3. The visitor who has come to make connections or volunteer or (in past years) intern at a specific business in the community
4. The visitor who wants to meet like-minded people and share interests.
5. The visitor who has strong ideals and wants to talk to people here about those ideals
The first four visitors though perhaps tiring at times, in some way or another usually enrich the community with their gifts. They long to share their lives, both long-term and short-term and they long for this community to succeed, to grow, to be challenged, to find ways to better love God and show others a Christ-like love. They ask questions of us, they want to know us and encourage us and build relationships.
The fifth group is often the cause of visitor fatigue and unfortunately, they are (in some years) the most numerous type of guest.
Intentional community, because it is typically counter-cultural, attracts lots of different kinds of people. What most of them have in common is strong ideals. They often have radical ways of living their life, and in the case of Christian communities, they have diverse ways of viewing the Bible. They believe in these views very strongly and though mild-mannered they may seem at first, they become solid and stubborn as bricks when their strongly held ideals are challenged.
During recent meals with these kind of visitors, it wasn't long before the conversation became more of a platform for them to preach at us. While trying to serve food and corral two young children, we've been criticized, talked-down to, told what our theology should be, told why we aren't quite radical enough and in one case, left without a thank you.
Farmer and I spend lots of energy trying to live and love in ways that Christ taught us. We agonize over our failures and question ourselves. We seek to love our neighbors, to share our lives with them, to live in community, to support and encourage the church. We are wrong a lot. But we are trying.
But all it takes are a few couples who are wandering aimlessly around the country, 'following the spirit,' living without families or jobs (in some cases leaving children behind for others to care for), and their hyped-up ideals to lay us flat.
Because you know what? It's really easy to stick to your ideals when you won't let others question them. It's easy to judge and point the finger when you shut away community and the world and your families, buffering yourself against any doubts that the way you believe is the only way to believe. The more I'm in community and church, the less sure I am of most things. And the more I invest myself in community, the more certain I am that I'm in great need of forgiveness and of the God who offers it. The more I try love my neighbor, the more I am sure that the most important thing is true: that God is good, that he loves us and that we should love each other with a Christlike love.

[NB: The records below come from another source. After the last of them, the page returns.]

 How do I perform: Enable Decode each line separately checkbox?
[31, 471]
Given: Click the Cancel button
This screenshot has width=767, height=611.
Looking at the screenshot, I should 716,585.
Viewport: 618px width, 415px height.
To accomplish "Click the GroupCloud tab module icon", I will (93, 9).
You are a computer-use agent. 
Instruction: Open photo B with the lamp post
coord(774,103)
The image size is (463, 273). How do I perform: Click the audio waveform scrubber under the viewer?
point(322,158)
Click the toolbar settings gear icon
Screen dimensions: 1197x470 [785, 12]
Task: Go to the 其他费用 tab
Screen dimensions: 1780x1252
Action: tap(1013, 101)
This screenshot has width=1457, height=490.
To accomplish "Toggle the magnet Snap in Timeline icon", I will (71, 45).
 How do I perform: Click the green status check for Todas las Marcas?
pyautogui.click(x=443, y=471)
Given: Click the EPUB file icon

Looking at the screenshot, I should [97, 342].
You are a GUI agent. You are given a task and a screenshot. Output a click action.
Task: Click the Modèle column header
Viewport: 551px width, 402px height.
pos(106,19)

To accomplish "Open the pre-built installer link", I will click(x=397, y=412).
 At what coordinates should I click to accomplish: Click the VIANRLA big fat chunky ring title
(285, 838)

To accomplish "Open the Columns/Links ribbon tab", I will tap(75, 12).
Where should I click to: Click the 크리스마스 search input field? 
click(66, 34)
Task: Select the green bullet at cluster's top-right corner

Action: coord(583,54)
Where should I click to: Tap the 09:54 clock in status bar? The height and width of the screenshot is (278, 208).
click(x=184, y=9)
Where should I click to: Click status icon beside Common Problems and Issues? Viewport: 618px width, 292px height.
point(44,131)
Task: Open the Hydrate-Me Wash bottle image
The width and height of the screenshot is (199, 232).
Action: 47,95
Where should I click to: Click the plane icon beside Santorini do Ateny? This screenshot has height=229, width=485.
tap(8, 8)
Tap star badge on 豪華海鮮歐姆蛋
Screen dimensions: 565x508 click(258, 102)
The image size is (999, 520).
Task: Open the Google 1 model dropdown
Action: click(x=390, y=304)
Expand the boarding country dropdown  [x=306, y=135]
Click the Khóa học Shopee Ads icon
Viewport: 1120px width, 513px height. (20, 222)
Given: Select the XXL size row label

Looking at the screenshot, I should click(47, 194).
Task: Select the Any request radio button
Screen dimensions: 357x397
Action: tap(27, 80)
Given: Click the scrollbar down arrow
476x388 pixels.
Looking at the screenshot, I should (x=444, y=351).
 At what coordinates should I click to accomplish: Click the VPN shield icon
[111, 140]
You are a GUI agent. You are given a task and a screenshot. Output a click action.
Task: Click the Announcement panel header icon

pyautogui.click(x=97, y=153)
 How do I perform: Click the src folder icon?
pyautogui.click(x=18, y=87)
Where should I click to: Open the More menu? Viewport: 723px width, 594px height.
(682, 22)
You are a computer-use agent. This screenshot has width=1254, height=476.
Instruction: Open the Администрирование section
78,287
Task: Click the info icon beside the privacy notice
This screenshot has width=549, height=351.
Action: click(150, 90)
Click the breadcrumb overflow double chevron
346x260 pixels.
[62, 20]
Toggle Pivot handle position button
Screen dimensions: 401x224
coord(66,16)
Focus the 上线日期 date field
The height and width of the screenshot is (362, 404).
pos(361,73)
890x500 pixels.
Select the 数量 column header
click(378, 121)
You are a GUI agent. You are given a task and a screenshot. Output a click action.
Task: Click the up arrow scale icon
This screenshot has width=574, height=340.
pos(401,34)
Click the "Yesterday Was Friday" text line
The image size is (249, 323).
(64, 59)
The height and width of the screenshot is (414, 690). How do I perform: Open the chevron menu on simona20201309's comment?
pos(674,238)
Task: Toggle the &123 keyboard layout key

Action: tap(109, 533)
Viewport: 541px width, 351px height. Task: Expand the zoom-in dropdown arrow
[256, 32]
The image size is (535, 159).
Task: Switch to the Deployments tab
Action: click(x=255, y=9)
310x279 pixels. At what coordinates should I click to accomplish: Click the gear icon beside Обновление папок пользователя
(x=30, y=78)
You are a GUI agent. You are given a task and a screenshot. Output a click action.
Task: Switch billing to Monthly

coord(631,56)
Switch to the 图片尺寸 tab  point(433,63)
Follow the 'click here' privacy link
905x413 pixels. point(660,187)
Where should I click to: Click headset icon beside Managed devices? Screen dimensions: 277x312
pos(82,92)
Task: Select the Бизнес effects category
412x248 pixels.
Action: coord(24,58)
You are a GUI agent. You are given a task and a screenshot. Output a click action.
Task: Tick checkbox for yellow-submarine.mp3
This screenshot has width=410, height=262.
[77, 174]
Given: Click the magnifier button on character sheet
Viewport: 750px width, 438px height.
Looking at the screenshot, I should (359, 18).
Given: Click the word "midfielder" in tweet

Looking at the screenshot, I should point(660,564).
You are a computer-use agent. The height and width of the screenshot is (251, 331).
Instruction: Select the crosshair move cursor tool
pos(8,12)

I don't want to become jaded. I don't want to default to the cynical, bitter part of me.
I want to offer hospitality, lovingly and without asking for anything in return. Even (and maybe especially) to the unpleasant, the patronizing, the rude guest who takes it all out of me. Is that what's required of me?
All I know is that I'm unprepared. God help me, I'm not ready to love them properly. I'm not ready to not be defensive. I'm not ready to be okay with being misunderstood, to respond always in gentleness, to love them with compassion.